# Gas: Buck Five per Litre In TO



## Wardo (Feb 5, 2010)

That’s cheaper than a Bottle of Old Sailor cost at the LCBO circa 1974.


----------



## gtrguy (Jul 6, 2006)

Fucking Liberals...


----------



## Guest (Nov 26, 2018)

My wife just got back from shopping in Georgetown. $0.99/ltr.


----------



## rollingdam (May 11, 2006)

Ottawa 96.9


----------



## Wardo (Feb 5, 2010)

Well ok but $1.05 per litre is still cheaper than rot gut wine was in the 70s. Gotta look for the positives in life ... lol


----------



## Guest (Nov 26, 2018)

Water is 3 times the price of gas when you buy water in bottles.


----------



## greco (Jul 15, 2007)

Wardo said:


> ...rot gut wine was in the 70s.


----------



## Wardo (Feb 5, 2010)

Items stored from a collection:
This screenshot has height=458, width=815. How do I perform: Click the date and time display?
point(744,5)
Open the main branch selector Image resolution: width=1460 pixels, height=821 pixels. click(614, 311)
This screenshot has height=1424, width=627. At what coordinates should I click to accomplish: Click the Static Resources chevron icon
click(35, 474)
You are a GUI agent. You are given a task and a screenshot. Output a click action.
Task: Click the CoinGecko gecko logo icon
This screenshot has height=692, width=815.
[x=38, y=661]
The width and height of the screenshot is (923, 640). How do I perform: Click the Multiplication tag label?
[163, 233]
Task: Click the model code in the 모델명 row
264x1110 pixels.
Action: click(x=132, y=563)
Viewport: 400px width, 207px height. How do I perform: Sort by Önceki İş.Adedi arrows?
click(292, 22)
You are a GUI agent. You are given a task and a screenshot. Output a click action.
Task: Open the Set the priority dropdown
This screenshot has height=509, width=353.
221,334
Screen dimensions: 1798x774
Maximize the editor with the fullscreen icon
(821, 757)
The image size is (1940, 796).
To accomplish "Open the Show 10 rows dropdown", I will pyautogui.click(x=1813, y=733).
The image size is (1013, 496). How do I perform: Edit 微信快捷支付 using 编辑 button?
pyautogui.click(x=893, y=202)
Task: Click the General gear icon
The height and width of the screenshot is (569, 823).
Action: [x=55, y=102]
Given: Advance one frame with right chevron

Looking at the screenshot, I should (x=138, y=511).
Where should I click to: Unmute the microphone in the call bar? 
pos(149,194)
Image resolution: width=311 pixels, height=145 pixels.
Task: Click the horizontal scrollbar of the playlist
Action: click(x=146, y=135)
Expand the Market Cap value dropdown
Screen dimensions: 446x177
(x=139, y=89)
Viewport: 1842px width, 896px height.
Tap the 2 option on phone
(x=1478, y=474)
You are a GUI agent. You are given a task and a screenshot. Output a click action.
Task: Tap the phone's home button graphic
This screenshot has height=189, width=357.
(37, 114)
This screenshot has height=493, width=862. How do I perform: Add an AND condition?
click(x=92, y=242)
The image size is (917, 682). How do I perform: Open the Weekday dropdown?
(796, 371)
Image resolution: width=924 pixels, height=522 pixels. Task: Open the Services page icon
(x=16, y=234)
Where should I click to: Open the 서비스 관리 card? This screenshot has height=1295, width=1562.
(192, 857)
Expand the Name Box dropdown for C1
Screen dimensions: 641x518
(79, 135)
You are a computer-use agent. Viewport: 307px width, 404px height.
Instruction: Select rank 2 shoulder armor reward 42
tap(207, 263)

GIVEN TASK A: Name each distinct user whose name heads a post in the gas price thread, listing each name only once.
GIVEN TASK B: Please echo everything in the gas price thread from "# Gas: Buck" down to "(Jul 6, 2006)".

EXERCISE OUTPUT A: Wardo, gtrguy, Guest, rollingdam, greco

EXERCISE OUTPUT B:
# Gas: Buck Five per Litre In TO



## Wardo (Feb 5, 2010)

That’s cheaper than a Bottle of Old Sailor cost at the LCBO circa 1974.


----------



## gtrguy (Jul 6, 2006)